▶ Collection entries:
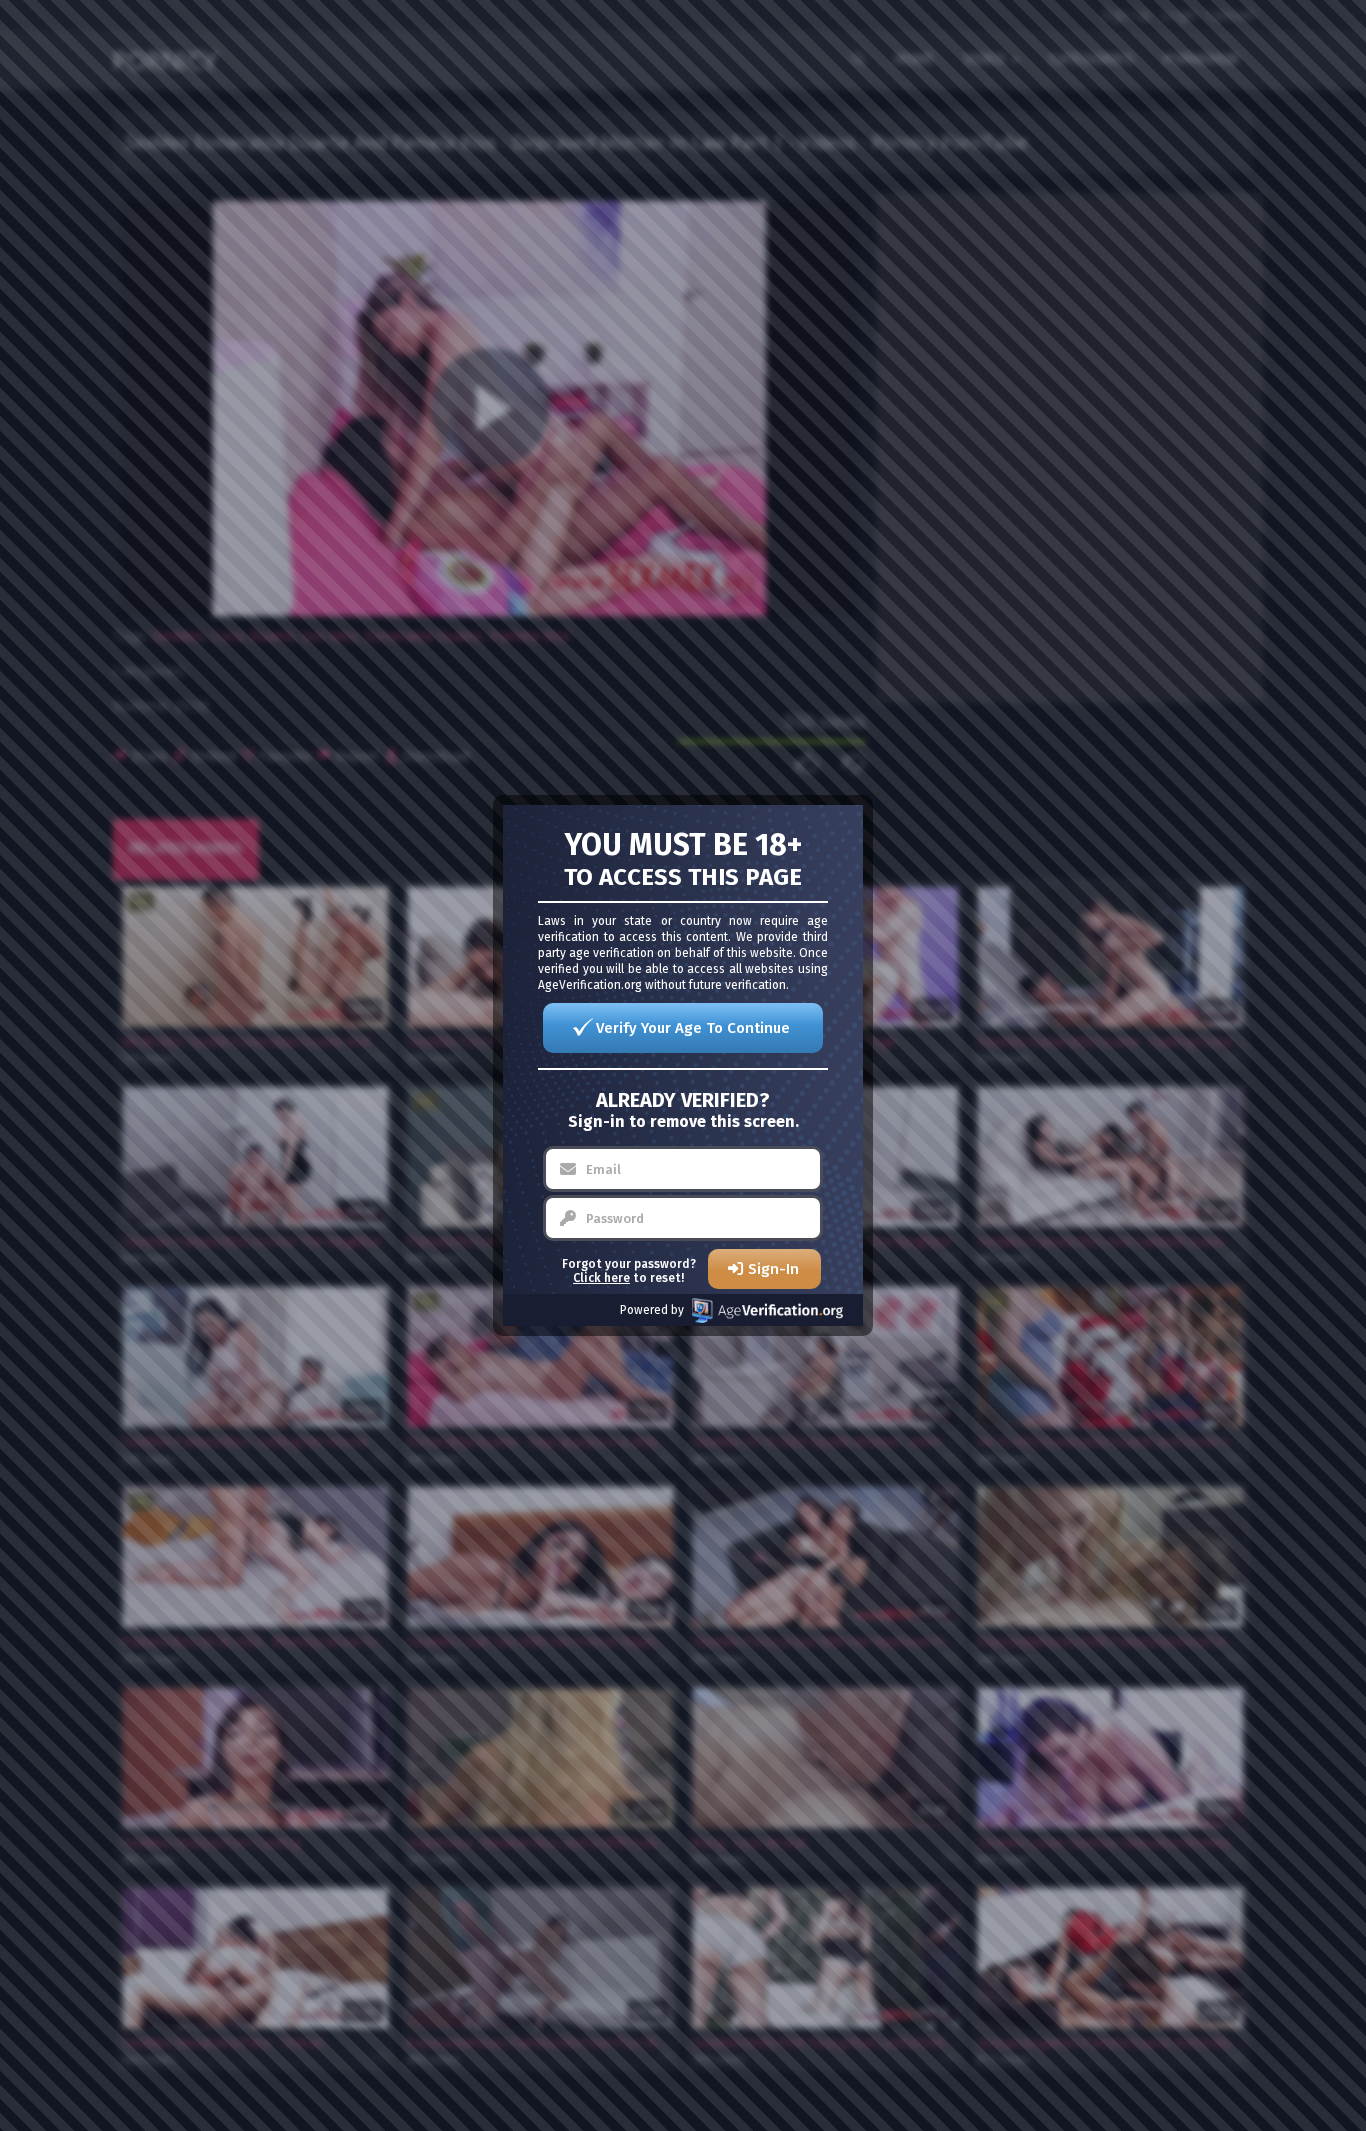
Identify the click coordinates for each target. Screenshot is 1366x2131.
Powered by (652, 1310)
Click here (601, 1278)
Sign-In (773, 1269)
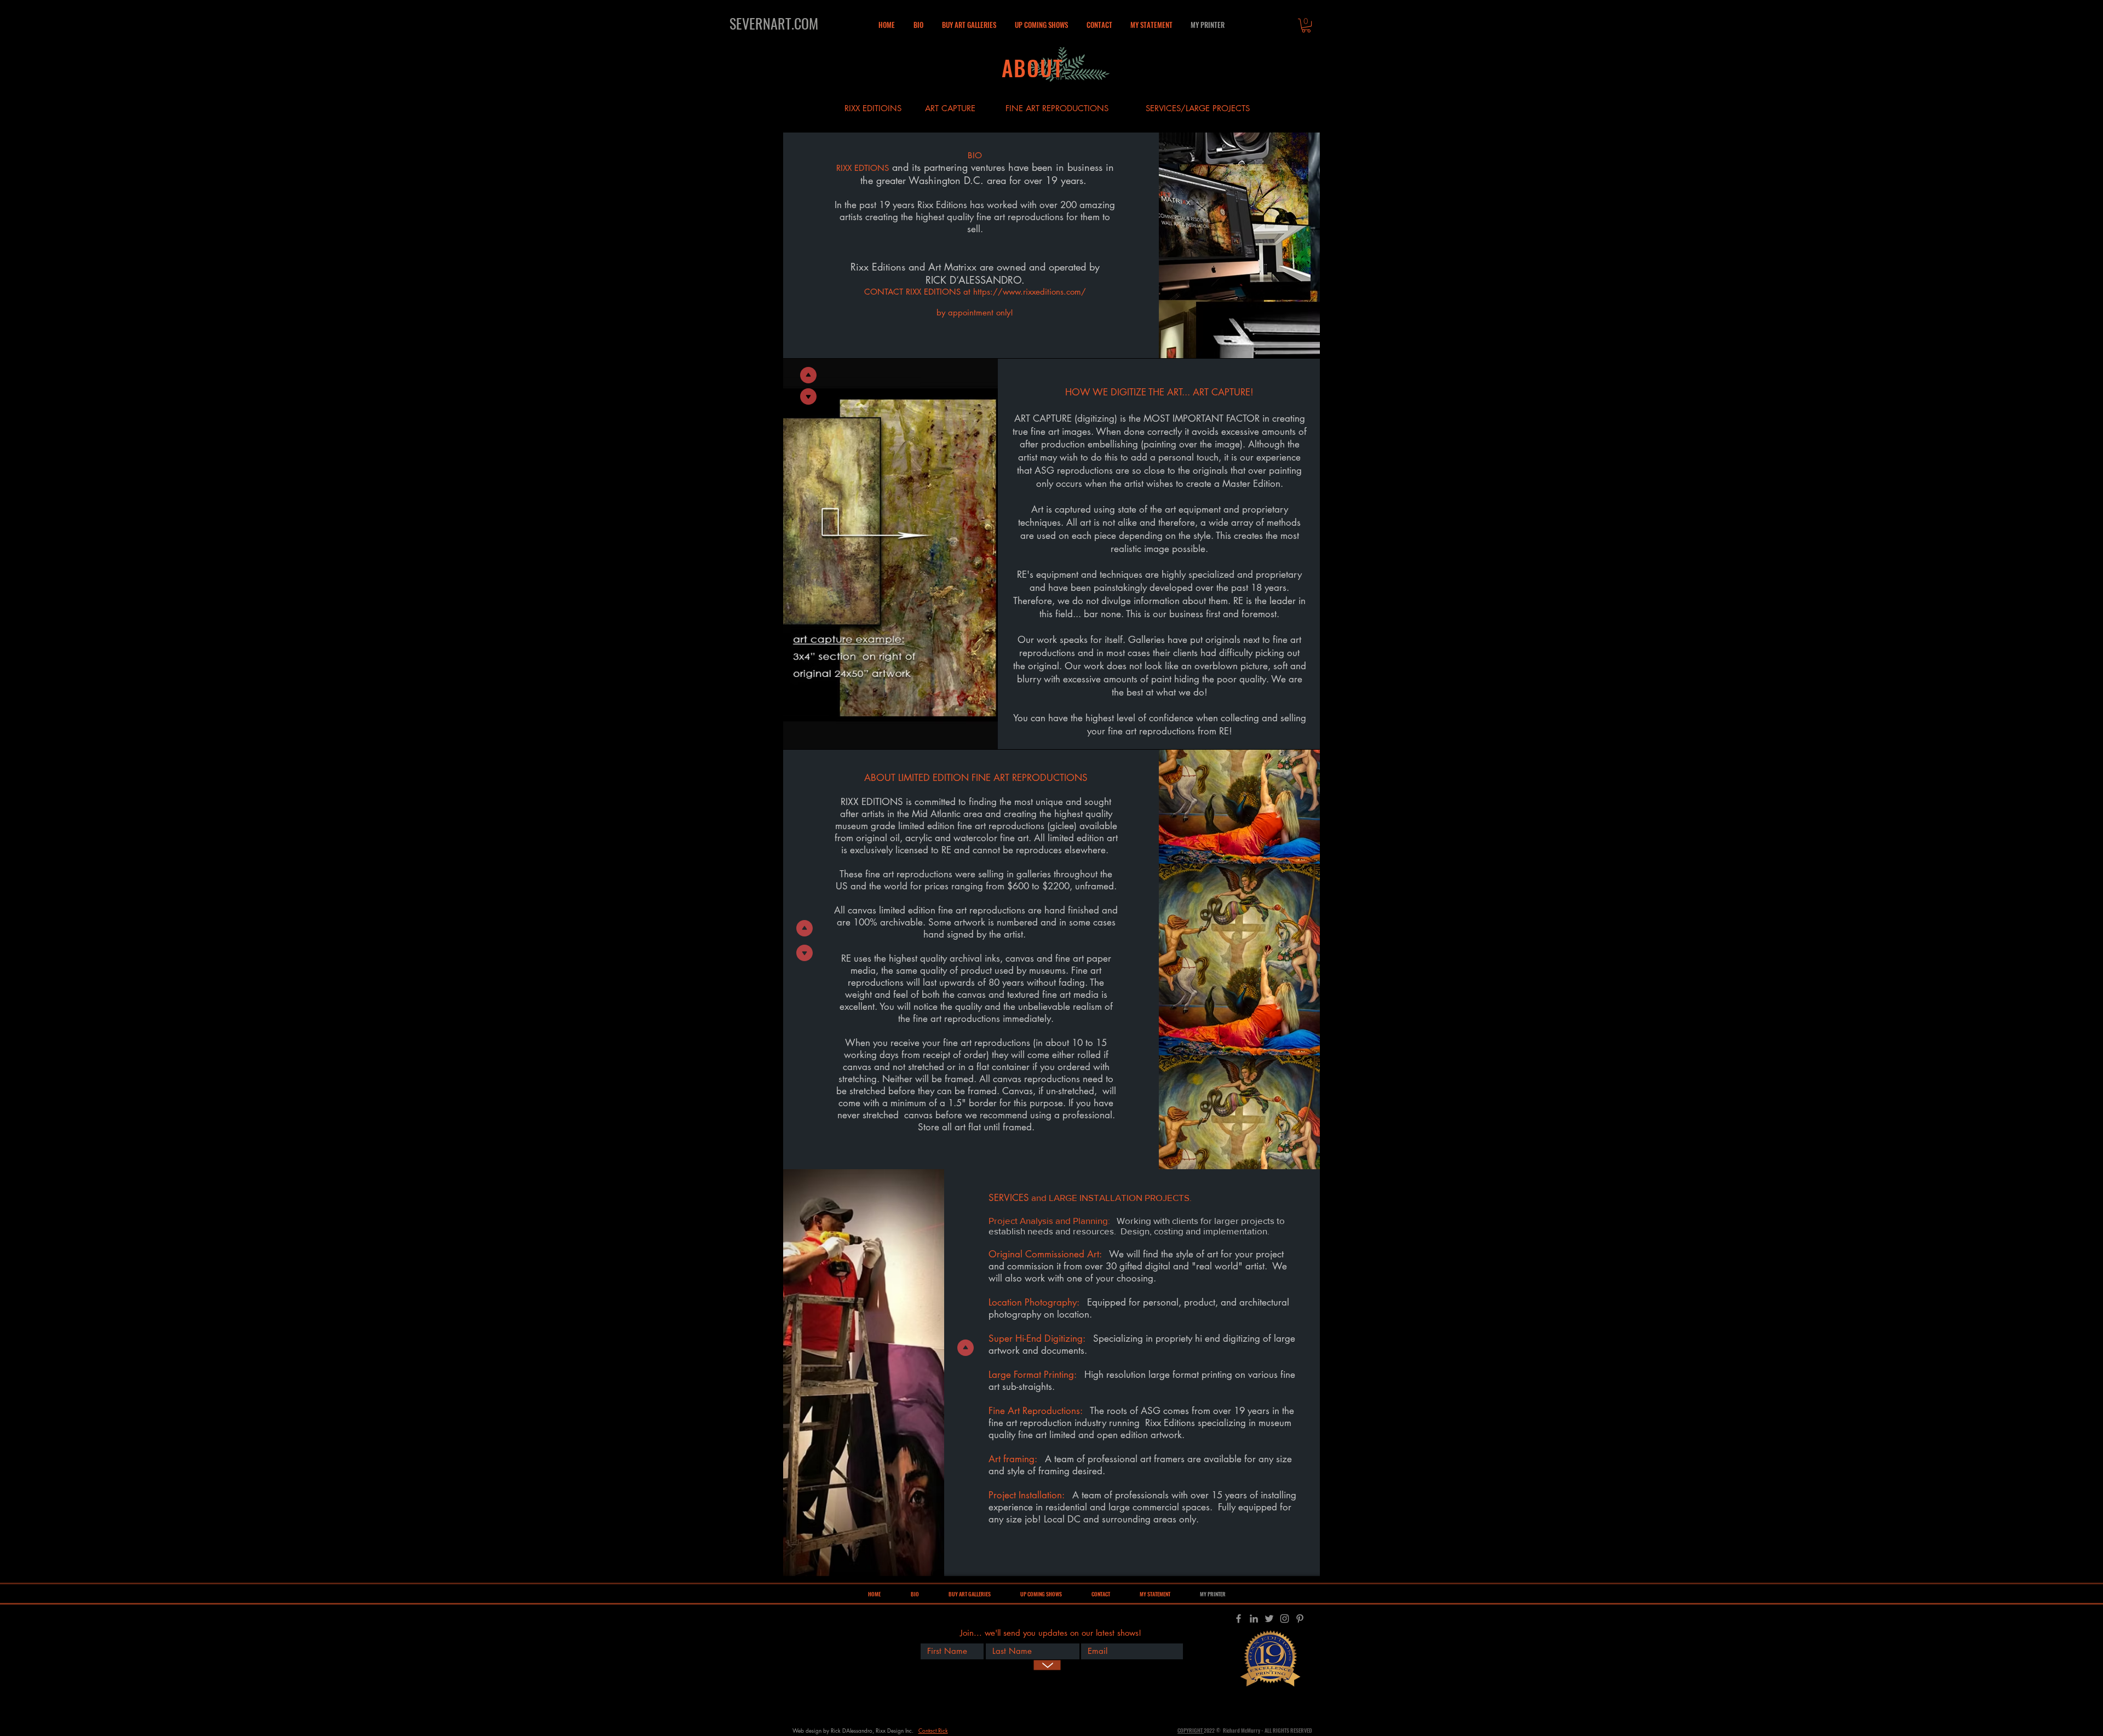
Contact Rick (933, 1730)
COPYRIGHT (1190, 1730)
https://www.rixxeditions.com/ (1029, 291)
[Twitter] (1269, 1618)
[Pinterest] (1300, 1618)
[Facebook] (1238, 1618)
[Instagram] (1284, 1618)
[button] (969, 24)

▶ Task statement: Please transcribe all of the records above exactly, leaving out any pictures.

▶ Exercise result:
Identify the click coordinates for each target. Screenshot is 1366x2131.
Powered by (652, 1310)
Click here (601, 1278)
Sign-In (773, 1269)
Contact Rick (933, 1730)
COPYRIGHT (1190, 1730)
https://www.rixxeditions.com/ (1029, 291)
[Twitter] (1269, 1618)
[Pinterest] (1300, 1618)
[Facebook] (1238, 1618)
[Instagram] (1284, 1618)
[button] (969, 24)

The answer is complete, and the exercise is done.